Besides, we have also found four proteins, which are vitamin D binding protein [23, 35], ceruloplasmin [25], pigment epithelium-derived factor [27], and transferrin [28]. The urinary levels of them were reported to correlate with the development of renal disease. Vitamin D binding protein (VDBP) is responsible for binding to vitamin D and its metabolism products in plasma and then transports them to target tissues. As early as 1977, VDBP was found to be of underexcretion in the plasma of nephropathy patients, but of overexcretion in their urine [36]. The loss of plasma VDBP from urine was taken as the primary reason for vitamin D deficient in nephropathy patients. And the decrease of VDBP after treatment implied its loss was inhibited. Ceruloplasmin (CP) is the major copper-carrying protein in the blood and in addition plays a role in iron metabolism. The urinary copper concentrations were found to significantly increase in macroalbuminuric patients, which might be due to the excretion of CP and damaged renal tubules [25]. And the urinary changes of CP in IgA patients were confirmed by western blot [26]. Besides, the concentration of transferrin in the urine of IgA patients was validated by ELISA experiment [22]. We have also found some other proteins that had not been directly associated with nephropathy, such as insulin-like growth factor-binding protein 7 (IGFBP7) and Apolipoprotein A-I (ApoA1). Some other members of IGFBP family were reported to increase in urine from diabetic nephropathy patients [37], and ApoA1 was found to increase in the plasma of diabetic nephropathy patients [24]. All of these previous reports indicated their potential roles as indicator for nephropathy progression.

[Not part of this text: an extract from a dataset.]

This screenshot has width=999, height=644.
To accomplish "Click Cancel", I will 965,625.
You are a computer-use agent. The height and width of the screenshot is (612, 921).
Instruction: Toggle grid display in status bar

On the other side, there were some proteins of overexcretion in the urine of treatment group, including Annexin A1, Cystatin-A, Angiotensinogen, Gamma actin-like protein, and Zinc-alpha-2-glycoprotein. Most of these proteins had never been reported as nephropathy biomarkers or only found to be significant in large-scale expression analysis [38, 39]. As the treatment globally influenced the urinary proteome and the overall protein excretion was reduced in treatment group, the resource and function of overexcretion proteins need more investigation.

4. Conclusions

In this work, we proved that SILAC-labeled mouse serum could be used as internal standard for human body fluid proteome analysis. It provided comprehensive and reliable quantitative results and could specifically address the obstacles in this field. With the application of this strategy in patient samples, we can obtain valuable findings in biomarkers discovery for monitoring disease progression and evaluating therapeutic efficacies.